J. Patra, M. Pradel. 2016

Fuzzing is a popular technique to create test inputs for software that processes structured data. It has been successfully applied in various domains, ranging from compilers and interpreters over program analyses to rendering engines, image manipulation tools, and word processors. Existing fuzz testing techniques are tailored for a particular purpose and rely on a carefully crafted model of the data to be generated. This paper presents TreeFuzz, a generic approach for generating structured data without an a priori known model. The key idea is to exploit a given corpus of example data to au- tomatically infer probabilistic, generative models that create new data with properties similar to the corpus.

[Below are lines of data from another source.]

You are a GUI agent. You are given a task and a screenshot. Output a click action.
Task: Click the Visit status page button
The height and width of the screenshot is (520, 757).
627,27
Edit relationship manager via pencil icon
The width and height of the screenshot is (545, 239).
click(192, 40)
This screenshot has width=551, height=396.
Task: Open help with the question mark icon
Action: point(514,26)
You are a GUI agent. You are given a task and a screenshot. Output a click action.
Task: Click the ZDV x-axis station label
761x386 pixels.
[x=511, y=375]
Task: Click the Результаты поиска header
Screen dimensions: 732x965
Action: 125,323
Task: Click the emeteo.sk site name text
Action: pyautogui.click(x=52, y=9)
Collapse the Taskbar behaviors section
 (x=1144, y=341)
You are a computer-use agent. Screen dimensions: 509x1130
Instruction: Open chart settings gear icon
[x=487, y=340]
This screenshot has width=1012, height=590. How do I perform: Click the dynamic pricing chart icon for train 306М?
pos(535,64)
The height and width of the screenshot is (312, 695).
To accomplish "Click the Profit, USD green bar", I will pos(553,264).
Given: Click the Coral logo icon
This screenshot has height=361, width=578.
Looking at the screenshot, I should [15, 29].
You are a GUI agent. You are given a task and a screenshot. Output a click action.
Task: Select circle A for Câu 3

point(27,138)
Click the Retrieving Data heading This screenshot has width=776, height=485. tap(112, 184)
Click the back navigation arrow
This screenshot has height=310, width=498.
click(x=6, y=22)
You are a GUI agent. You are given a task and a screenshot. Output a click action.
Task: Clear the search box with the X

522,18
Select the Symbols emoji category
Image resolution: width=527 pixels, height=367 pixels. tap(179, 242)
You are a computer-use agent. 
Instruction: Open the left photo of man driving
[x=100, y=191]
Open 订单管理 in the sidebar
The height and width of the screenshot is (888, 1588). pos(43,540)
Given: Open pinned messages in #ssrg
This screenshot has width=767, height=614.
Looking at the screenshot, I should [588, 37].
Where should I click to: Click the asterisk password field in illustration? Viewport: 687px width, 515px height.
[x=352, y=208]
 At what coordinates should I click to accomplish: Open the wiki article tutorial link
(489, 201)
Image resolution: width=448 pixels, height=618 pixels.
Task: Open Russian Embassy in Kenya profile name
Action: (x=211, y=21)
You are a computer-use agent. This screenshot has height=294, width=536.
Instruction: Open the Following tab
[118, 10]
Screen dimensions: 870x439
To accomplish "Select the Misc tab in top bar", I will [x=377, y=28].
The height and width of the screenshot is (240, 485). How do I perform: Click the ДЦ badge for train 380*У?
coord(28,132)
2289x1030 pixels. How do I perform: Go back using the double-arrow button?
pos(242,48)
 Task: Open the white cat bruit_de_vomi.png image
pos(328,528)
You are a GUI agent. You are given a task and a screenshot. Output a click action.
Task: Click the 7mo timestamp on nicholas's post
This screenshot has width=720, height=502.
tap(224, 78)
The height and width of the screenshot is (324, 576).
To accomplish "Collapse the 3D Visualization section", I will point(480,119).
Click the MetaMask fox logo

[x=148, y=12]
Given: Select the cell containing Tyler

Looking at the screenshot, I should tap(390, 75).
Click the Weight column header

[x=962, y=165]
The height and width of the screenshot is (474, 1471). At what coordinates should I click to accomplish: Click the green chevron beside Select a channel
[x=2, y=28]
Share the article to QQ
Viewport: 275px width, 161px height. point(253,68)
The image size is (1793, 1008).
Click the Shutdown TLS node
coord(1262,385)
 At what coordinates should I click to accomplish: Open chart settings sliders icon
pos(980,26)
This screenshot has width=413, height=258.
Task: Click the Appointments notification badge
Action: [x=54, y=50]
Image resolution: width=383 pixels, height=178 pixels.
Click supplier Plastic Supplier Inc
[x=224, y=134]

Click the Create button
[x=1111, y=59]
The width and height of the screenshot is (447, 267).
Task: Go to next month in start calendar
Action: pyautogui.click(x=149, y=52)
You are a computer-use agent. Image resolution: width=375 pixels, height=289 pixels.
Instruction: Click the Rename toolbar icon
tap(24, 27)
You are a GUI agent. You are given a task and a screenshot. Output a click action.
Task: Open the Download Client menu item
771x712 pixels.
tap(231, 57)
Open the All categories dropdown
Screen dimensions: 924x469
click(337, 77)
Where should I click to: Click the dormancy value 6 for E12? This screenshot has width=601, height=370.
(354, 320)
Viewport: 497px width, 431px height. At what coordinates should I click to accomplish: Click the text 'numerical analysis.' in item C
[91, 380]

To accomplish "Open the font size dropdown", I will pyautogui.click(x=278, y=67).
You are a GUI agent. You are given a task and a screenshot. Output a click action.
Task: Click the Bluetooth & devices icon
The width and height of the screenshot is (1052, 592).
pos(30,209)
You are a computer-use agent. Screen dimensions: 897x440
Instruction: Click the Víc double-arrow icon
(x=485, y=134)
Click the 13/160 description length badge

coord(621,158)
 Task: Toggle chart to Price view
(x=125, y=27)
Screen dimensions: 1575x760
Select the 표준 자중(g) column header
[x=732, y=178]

To support a wide range of different properties, TreeFuzz is designed as a framework with an extensible set of techniques to infer generative models. We apply the idea to JavaScript programs and HTML documents and show that the approach generates mostly valid data for both of them: 96.3% of the generated JavaScript programs are syntactically valid and there are only 2.06 validation errors per kilobyte of generated HTML. The performance of both learning and generation scales linearly w.r.t. the size of the corpus. Using TreeFuzz-generated JavaScript programs for differential testing of JavaScript engines exposes various inconsistencies among browsers, including browser bugs and unimplemented language features.